There are conflicting views surrounding convergence of information technology (IT) and operational technology (OT).
By Rebecca Haynes
Johannesburg, 25 Jun 2020
Conrad Steyn, iOCO’s Executive Partner for Mining, Energy and Industrials.
Conrad Steyn, iOCO’s Executive Partner for Mining, Energy and Industrials.

The bottom line is that they are limited in their convergence, and an organisation’s IT team and those responsible for the application of OT must collaborate and understand how these technologies work together.

“While there are differing opinions, the essence is that OT runs operations and is often vendor-specific or proprietary technology working in a real-time environment,” says Conrad Steyn, iOCO’s Executive Partner for Mining, Energy and Industrials.

“OT is more engineering- and production-based, encompassing such components as programmable logic controllers and sensors. IT augments OT systems.

“Leveraging OT comes from the sophistication of the OT component, at which point it becomes a combination of IT and OT. Granted, when you buy plant assets today, these come with some IT already built in, which is where crossover technology is converged automatically. Now we want to take it a step further with a plant asset ’talking’ to the cloud so that we are able to control remotely.”

Steyn says this is when a common governance framework needs to be in place that specifies the areas of responsibility in terms of plant engineers and IT specialists, which drives both specialist fields to work together.
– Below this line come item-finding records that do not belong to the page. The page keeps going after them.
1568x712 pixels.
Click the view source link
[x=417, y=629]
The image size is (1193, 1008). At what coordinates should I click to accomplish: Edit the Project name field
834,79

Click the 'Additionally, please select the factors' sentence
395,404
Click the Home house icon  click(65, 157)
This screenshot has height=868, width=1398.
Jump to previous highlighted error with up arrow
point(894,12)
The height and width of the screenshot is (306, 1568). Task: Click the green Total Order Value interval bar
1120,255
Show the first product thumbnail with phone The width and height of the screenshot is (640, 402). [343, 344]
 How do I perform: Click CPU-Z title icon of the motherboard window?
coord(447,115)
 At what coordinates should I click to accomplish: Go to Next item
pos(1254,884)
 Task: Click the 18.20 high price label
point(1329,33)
He stresses that it’s not about driving the same solution, but establishing a harmonious environment that understands the fundamental differences between OT and IT.

“This drives the vital need for cross-functional, inter-communicating teams that will network their different expertise and work together, while each remaining an expert in his or her field,” continues Steyn, “and this is where cultural challenges enter the mix and the differences between IT and OT become clearer.

“OT’s focus is on maximum production uptime. A simple patch upload can have a significant impact on production and bring safety concerns. With IT, on the other hand, a network update may be an inconvenience for a period of time, but no one runs the risk of having an industrial accident while this is implemented.”

This highlights the element of ownership. Essentially, the engineers own the OT and the production, safety and legal liability. IT owns IT. Steyn says some organisations have both reporting into a Chief Technology Officer who oversees both functions towards synergy.

Another change is that when purchasing an OT asset, this now needs to be compatible with the organisation’s IT infrastructure. This adds a whole new dimension to the data mining of assets. Previously, there was a lack of access to informative, in depth OTdevice data. Now there is a whole world of analytics available.

Steyn says IoT is driving a level of convergence, which “makes it more difficult for people to work in siloes, but easier and better for the organisation as they have to work together with similar objectives.”

This is particularly important considering the new era of security and cyber security, especially considering the vulnerability posed by edge devices used by OT.

“If both physical and IT security are not structured properly, anyone with malicious intent can try to access the network. This does not mean you shouldn’t have edge devices – they provide important data. It means that you need to take every possible security precaution,” stresses Steyn.

“Ultimately, however, deploying OT and IT in a coordinated and strategically aligned way opens a whole new world of information that can impact effective plant management and judicious decision-making,” he concludes.